## Passage provided

Todd Rundgren's new album State came out this week; it's been a while since he's shown up on American charts, but he's been somewhere between a cult item and a star for something like 45 years now. Rundgren's always been interested in new technologies, and he got on the music video bandwagon quickly enough that some of his videos -- both for his solo records and with his band Utopia (like the gloriously silly "Feet Don't Fail Me Now," below) -- were staples of MTV's early years.

But Rundgren's arguably been even more successful as a producer than as a frontman; he's famously fast, chameleonic and full of smart arrangement ideas, and he's been producing records for other artists since he was still "the former guitarist from the Nazz" in 1969. One of his earliest notable productions was the L.A. band Halfnelson's 1971 debut album. They subsequently changed their name to Sparks, and reissued the album under the name Sparks, as well. Here's a TV performance of the Rundgren-produced single "Wonder Girl" from that era.

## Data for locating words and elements
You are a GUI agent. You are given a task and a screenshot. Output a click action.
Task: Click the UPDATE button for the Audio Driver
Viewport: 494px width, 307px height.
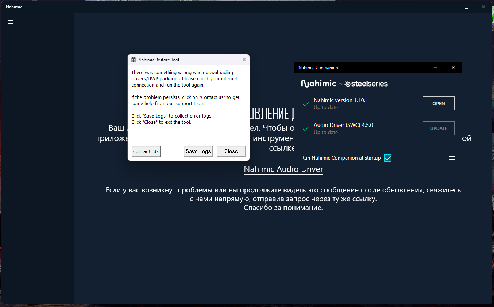click(x=438, y=128)
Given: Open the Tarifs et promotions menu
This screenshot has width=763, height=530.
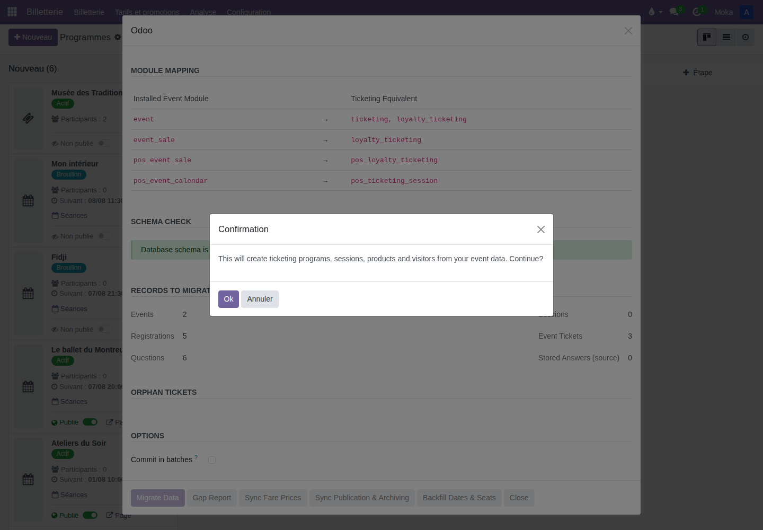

## Task prompt
Pick up the passage about Todd Rundgren's career after its last sentence and keep writing it. This material was taken from a separate source.

## Response to the task
Later that year, after George Harrison abandoned work on the British power-pop band Badfinger's album Straight Up, Rundgren came in to finish it. One of his production contributions was the band's final American hit single, "Baby Blue."

Rundgren also effectively got in on the birth of punk rock, producing the New York Dolls' debut album in 1973 (and playing some keyboards on it, too). He returned to produce the reunited Dolls' Cause I Sez So album in 2009. Here's a live performance of "Personality Crisis" from the Dolls on German TV in 1973.

On his own records in the '70s, Rundgren was an ironist and a trickster, prone to undercutting his more commercial moments with bizarre interludes. When he produced other bands, though, he was happy to midwife great big rock. It didn't get much bigger than Grand Funk's 1973 hit "We're An American Band," whose promotional video was footage of them recording it (although Rundgren isn't pictured).

The same year, Rundgren produced Fanny's album Mother's Pride -- see this column's discussion of Fanny a few weeks ago. Here's the excellent Nickey Barclay-sung track "I'm Satisfied" from that record.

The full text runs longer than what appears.